_INSTRUCTION_
Rewrite the entries below, replacing each occurrence of "GUI agent" with "graphical interface agent". Leave all other text unchanged.

## begin LISTED ENTRIES

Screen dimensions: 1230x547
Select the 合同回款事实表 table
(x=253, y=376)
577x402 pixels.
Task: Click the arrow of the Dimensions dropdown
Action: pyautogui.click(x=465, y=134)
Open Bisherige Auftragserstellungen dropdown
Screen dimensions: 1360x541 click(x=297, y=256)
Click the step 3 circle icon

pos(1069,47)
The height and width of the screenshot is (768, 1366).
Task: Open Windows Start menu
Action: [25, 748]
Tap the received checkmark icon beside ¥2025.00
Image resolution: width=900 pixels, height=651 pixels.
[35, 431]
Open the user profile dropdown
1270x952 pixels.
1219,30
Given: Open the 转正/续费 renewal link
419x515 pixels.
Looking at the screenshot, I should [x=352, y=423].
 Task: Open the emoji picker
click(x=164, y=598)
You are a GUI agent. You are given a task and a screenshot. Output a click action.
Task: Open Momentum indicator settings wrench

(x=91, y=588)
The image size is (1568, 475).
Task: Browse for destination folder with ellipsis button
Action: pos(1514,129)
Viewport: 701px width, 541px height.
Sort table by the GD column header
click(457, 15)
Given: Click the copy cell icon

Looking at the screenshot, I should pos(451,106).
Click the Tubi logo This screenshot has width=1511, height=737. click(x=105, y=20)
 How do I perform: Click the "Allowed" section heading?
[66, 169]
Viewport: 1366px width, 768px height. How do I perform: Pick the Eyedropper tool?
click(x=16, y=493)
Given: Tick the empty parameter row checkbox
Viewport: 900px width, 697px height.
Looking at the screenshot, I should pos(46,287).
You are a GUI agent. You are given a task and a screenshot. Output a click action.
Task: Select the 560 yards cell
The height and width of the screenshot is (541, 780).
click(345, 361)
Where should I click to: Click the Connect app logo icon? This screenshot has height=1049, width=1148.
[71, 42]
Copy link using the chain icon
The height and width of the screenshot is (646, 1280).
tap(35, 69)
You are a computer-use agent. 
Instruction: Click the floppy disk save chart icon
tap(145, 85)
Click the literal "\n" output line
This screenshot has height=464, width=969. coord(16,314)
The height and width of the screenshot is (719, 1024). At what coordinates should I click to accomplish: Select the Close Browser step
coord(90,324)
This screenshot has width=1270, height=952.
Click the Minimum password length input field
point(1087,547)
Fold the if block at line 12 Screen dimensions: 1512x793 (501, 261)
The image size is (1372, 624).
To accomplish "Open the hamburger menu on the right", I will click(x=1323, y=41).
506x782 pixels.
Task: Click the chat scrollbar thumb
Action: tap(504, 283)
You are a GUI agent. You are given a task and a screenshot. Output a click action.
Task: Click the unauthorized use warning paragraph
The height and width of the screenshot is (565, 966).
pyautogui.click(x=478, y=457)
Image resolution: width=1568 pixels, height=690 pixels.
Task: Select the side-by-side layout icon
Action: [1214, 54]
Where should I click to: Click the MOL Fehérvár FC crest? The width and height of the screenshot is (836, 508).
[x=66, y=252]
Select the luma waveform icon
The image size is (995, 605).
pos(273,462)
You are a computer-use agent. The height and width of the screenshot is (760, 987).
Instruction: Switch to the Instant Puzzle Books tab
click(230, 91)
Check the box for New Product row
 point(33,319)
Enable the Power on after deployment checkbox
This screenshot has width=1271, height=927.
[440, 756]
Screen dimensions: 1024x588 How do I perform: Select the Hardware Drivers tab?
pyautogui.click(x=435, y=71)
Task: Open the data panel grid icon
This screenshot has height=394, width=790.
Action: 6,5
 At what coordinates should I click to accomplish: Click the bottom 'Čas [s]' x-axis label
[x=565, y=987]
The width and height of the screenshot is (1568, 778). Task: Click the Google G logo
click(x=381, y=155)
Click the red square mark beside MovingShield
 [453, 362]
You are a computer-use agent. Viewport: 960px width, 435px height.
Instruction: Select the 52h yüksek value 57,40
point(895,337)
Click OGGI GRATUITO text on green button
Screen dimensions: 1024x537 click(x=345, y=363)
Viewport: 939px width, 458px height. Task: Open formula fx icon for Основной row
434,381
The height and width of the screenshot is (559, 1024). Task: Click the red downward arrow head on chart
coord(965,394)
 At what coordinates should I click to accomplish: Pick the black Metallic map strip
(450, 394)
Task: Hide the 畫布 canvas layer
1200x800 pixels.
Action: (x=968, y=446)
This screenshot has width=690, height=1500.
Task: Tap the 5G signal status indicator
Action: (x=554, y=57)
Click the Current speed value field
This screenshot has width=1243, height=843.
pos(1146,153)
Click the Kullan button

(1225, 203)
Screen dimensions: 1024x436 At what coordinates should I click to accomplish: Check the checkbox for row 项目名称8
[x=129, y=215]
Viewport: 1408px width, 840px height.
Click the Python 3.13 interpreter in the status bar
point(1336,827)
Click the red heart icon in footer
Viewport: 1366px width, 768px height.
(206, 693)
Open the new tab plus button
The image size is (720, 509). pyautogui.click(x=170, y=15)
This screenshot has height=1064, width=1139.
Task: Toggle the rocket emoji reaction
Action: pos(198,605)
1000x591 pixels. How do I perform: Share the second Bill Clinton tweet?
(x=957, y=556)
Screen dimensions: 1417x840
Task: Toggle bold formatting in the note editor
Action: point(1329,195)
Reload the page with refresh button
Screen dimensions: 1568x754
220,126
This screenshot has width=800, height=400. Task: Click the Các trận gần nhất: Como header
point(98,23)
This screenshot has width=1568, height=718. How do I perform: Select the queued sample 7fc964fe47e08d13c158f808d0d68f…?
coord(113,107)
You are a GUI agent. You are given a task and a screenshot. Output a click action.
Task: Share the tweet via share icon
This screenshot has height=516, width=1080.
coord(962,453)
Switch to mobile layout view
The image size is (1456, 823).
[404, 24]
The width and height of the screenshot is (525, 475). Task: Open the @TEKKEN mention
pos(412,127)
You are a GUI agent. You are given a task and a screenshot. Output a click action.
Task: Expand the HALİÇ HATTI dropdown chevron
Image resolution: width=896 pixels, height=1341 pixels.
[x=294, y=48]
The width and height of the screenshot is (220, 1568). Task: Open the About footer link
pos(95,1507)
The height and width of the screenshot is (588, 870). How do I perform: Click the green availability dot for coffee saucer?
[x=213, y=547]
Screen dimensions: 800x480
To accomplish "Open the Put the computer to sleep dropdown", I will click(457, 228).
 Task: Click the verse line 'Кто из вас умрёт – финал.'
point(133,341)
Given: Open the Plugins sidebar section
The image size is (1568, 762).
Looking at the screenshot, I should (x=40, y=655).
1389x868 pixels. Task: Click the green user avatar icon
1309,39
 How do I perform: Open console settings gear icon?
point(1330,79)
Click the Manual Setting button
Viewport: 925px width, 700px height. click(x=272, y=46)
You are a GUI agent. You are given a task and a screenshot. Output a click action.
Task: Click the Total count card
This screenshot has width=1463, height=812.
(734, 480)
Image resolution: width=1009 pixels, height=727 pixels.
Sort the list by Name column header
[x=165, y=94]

## end LISTED ENTRIES

_COMPLETED EXERCISE_
Screen dimensions: 1230x547
Select the 合同回款事实表 table
(x=253, y=376)
577x402 pixels.
Task: Click the arrow of the Dimensions dropdown
Action: pyautogui.click(x=465, y=134)
Open Bisherige Auftragserstellungen dropdown
Screen dimensions: 1360x541 click(x=297, y=256)
Click the step 3 circle icon

pos(1069,47)
The height and width of the screenshot is (768, 1366).
Task: Open Windows Start menu
Action: [25, 748]
Tap the received checkmark icon beside ¥2025.00
Image resolution: width=900 pixels, height=651 pixels.
[35, 431]
Open the user profile dropdown
1270x952 pixels.
1219,30
Given: Open the 转正/续费 renewal link
419x515 pixels.
Looking at the screenshot, I should [x=352, y=423].
 Task: Open the emoji picker
click(x=164, y=598)
You are a graphical interface agent. You are given a task and a screenshot. Output a click action.
Task: Open Momentum indicator settings wrench

(x=91, y=588)
The image size is (1568, 475).
Task: Browse for destination folder with ellipsis button
Action: pos(1514,129)
Viewport: 701px width, 541px height.
Sort table by the GD column header
click(457, 15)
Given: Click the copy cell icon

Looking at the screenshot, I should pos(451,106).
Click the Tubi logo This screenshot has width=1511, height=737. click(x=105, y=20)
 How do I perform: Click the "Allowed" section heading?
[66, 169]
Viewport: 1366px width, 768px height. How do I perform: Pick the Eyedropper tool?
click(x=16, y=493)
Given: Tick the empty parameter row checkbox
Viewport: 900px width, 697px height.
Looking at the screenshot, I should pos(46,287).
You are a graphical interface agent. You are given a task and a screenshot. Output a click action.
Task: Select the 560 yards cell
The height and width of the screenshot is (541, 780).
click(345, 361)
Where should I click to: Click the Connect app logo icon? This screenshot has height=1049, width=1148.
[71, 42]
Copy link using the chain icon
The height and width of the screenshot is (646, 1280).
tap(35, 69)
You are a computer-use agent. 
Instruction: Click the floppy disk save chart icon
tap(145, 85)
Click the literal "\n" output line
This screenshot has height=464, width=969. coord(16,314)
The height and width of the screenshot is (719, 1024). At what coordinates should I click to accomplish: Select the Close Browser step
coord(90,324)
This screenshot has width=1270, height=952.
Click the Minimum password length input field
point(1087,547)
Fold the if block at line 12 Screen dimensions: 1512x793 (501, 261)
The image size is (1372, 624).
To accomplish "Open the hamburger menu on the right", I will click(x=1323, y=41).
506x782 pixels.
Task: Click the chat scrollbar thumb
Action: tap(504, 283)
You are a graphical interface agent. You are given a task and a screenshot. Output a click action.
Task: Click the unauthorized use warning paragraph
The height and width of the screenshot is (565, 966).
pyautogui.click(x=478, y=457)
Image resolution: width=1568 pixels, height=690 pixels.
Task: Select the side-by-side layout icon
Action: [1214, 54]
Where should I click to: Click the MOL Fehérvár FC crest? The width and height of the screenshot is (836, 508).
[x=66, y=252]
Select the luma waveform icon
The image size is (995, 605).
pos(273,462)
You are a computer-use agent. The height and width of the screenshot is (760, 987).
Instruction: Switch to the Instant Puzzle Books tab
click(230, 91)
Check the box for New Product row
 point(33,319)
Enable the Power on after deployment checkbox
This screenshot has width=1271, height=927.
[440, 756]
Screen dimensions: 1024x588 How do I perform: Select the Hardware Drivers tab?
pyautogui.click(x=435, y=71)
Task: Open the data panel grid icon
This screenshot has height=394, width=790.
Action: 6,5
 At what coordinates should I click to accomplish: Click the bottom 'Čas [s]' x-axis label
[x=565, y=987]
The width and height of the screenshot is (1568, 778). Task: Click the Google G logo
click(x=381, y=155)
Click the red square mark beside MovingShield
 [453, 362]
You are a computer-use agent. Viewport: 960px width, 435px height.
Instruction: Select the 52h yüksek value 57,40
point(895,337)
Click OGGI GRATUITO text on green button
Screen dimensions: 1024x537 click(x=345, y=363)
Viewport: 939px width, 458px height. Task: Open formula fx icon for Основной row
434,381
The height and width of the screenshot is (559, 1024). Task: Click the red downward arrow head on chart
coord(965,394)
 At what coordinates should I click to accomplish: Pick the black Metallic map strip
(450, 394)
Task: Hide the 畫布 canvas layer
1200x800 pixels.
Action: (x=968, y=446)
This screenshot has width=690, height=1500.
Task: Tap the 5G signal status indicator
Action: (x=554, y=57)
Click the Current speed value field
This screenshot has width=1243, height=843.
pos(1146,153)
Click the Kullan button

(1225, 203)
Screen dimensions: 1024x436 At what coordinates should I click to accomplish: Check the checkbox for row 项目名称8
[x=129, y=215]
Viewport: 1408px width, 840px height.
Click the Python 3.13 interpreter in the status bar
point(1336,827)
Click the red heart icon in footer
Viewport: 1366px width, 768px height.
(206, 693)
Open the new tab plus button
The image size is (720, 509). pyautogui.click(x=170, y=15)
This screenshot has height=1064, width=1139.
Task: Toggle the rocket emoji reaction
Action: pos(198,605)
1000x591 pixels. How do I perform: Share the second Bill Clinton tweet?
(x=957, y=556)
Screen dimensions: 1417x840
Task: Toggle bold formatting in the note editor
Action: point(1329,195)
Reload the page with refresh button
Screen dimensions: 1568x754
220,126
This screenshot has width=800, height=400. Task: Click the Các trận gần nhất: Como header
point(98,23)
This screenshot has width=1568, height=718. How do I perform: Select the queued sample 7fc964fe47e08d13c158f808d0d68f…?
coord(113,107)
You are a graphical interface agent. You are given a task and a screenshot. Output a click action.
Task: Share the tweet via share icon
This screenshot has height=516, width=1080.
coord(962,453)
Switch to mobile layout view
The image size is (1456, 823).
[404, 24]
The width and height of the screenshot is (525, 475). Task: Open the @TEKKEN mention
pos(412,127)
You are a graphical interface agent. You are given a task and a screenshot. Output a click action.
Task: Expand the HALİÇ HATTI dropdown chevron
Image resolution: width=896 pixels, height=1341 pixels.
[x=294, y=48]
The width and height of the screenshot is (220, 1568). Task: Open the About footer link
pos(95,1507)
The height and width of the screenshot is (588, 870). How do I perform: Click the green availability dot for coffee saucer?
[x=213, y=547]
Screen dimensions: 800x480
To accomplish "Open the Put the computer to sleep dropdown", I will click(457, 228).
 Task: Click the verse line 'Кто из вас умрёт – финал.'
point(133,341)
Given: Open the Plugins sidebar section
The image size is (1568, 762).
Looking at the screenshot, I should (x=40, y=655).
1389x868 pixels. Task: Click the green user avatar icon
1309,39
 How do I perform: Open console settings gear icon?
point(1330,79)
Click the Manual Setting button
Viewport: 925px width, 700px height. click(x=272, y=46)
You are a graphical interface agent. You are given a task and a screenshot. Output a click action.
Task: Click the Total count card
This screenshot has width=1463, height=812.
(734, 480)
Image resolution: width=1009 pixels, height=727 pixels.
Sort the list by Name column header
[x=165, y=94]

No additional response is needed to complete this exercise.